Molecular screening of MECP2 gene in a cohort of Lebanese patients suspected with Rett syndrome: report on a mild case with a novel indel mutation

Background Rett syndrome (RTT), an X-linked, dominant, neurodevelopment disorder represents 10% of female subjects with profound intellectual disability. Mutations in the MECP2 gene are responsible for up to 95% of the classical RTT cases, and nearly 500 different mutations distributed throughout the gene have been reported.
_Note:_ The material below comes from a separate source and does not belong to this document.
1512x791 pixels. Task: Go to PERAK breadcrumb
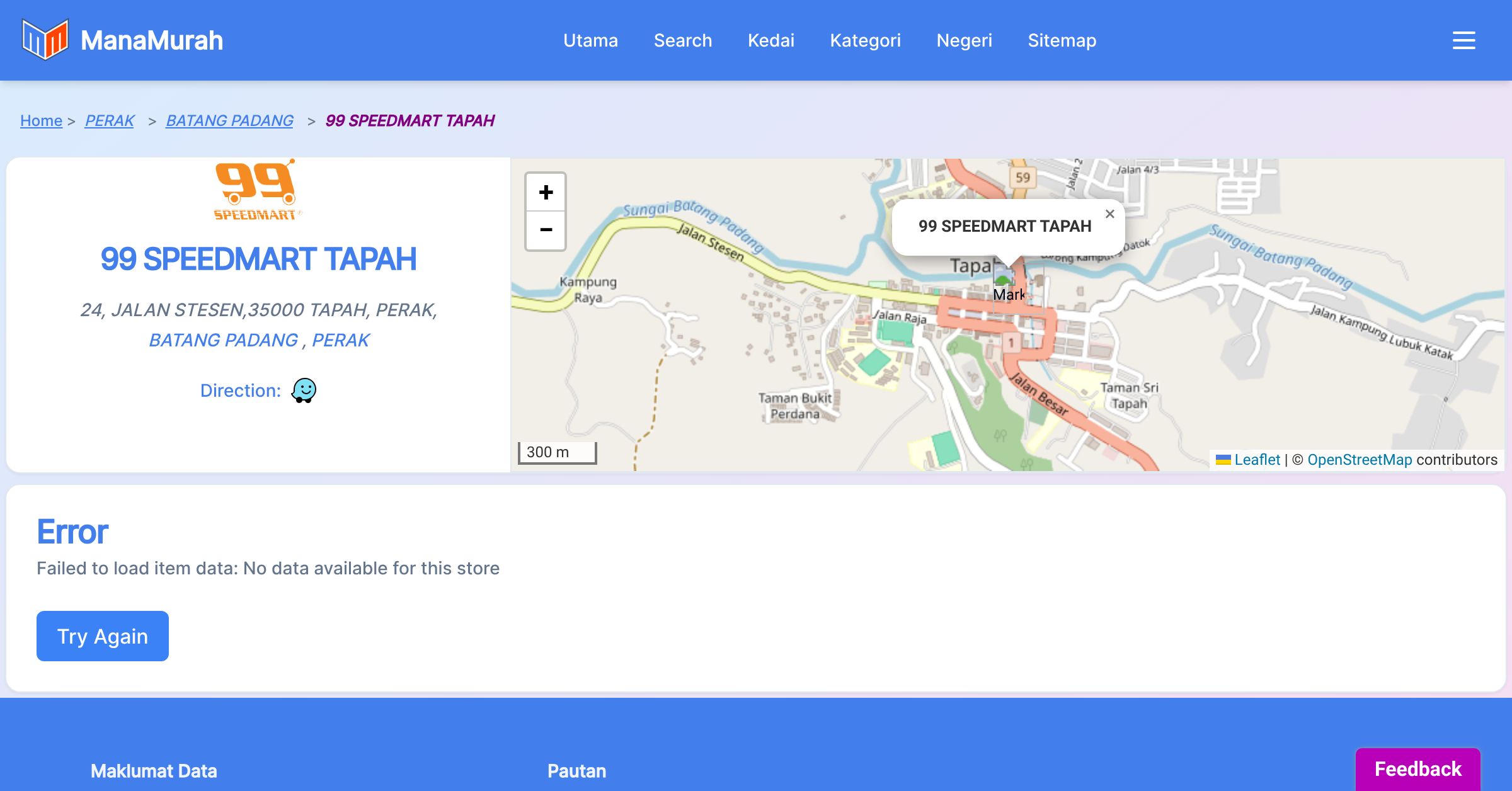coord(110,120)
Methods We report here the molecular study of two isoforms, MECP2_ e1 and MECP2_ e2, in 45 Lebanese girls presenting developmental delay and at least one of the following features: microcephaly, neurodegeneration, abnormal behaviour, stereotypical hand movements, teeth grinding and difficulty in walking. Mutation screening was performed by denaturating high-performance liquid chromatography combined with direct sequencing. Results Sixteen variants were noted, of which 14 have been previously reported: five suspected polymorphisms and nine mutations. Two variants were novel mutations in exon 4: c. 1093_ 1095delGAG ( p. E365del) and c. 1164_ 1184delACCTCCACC TGAGCCCGAGAGinsCTGAGCCCCAGGACT TGAGCA ( p. P388PfsX389). The deletion was found in an 8-year-old girl with typical clinical features of RTT. The indel was found in a 6-year-old girl with a very mild phenotype. Conclusion Genotype/phenotype correlation is discussed and the importance of a molecular study of MECP2 gene in patients with very mild features or a regression after the age of 2 is raised.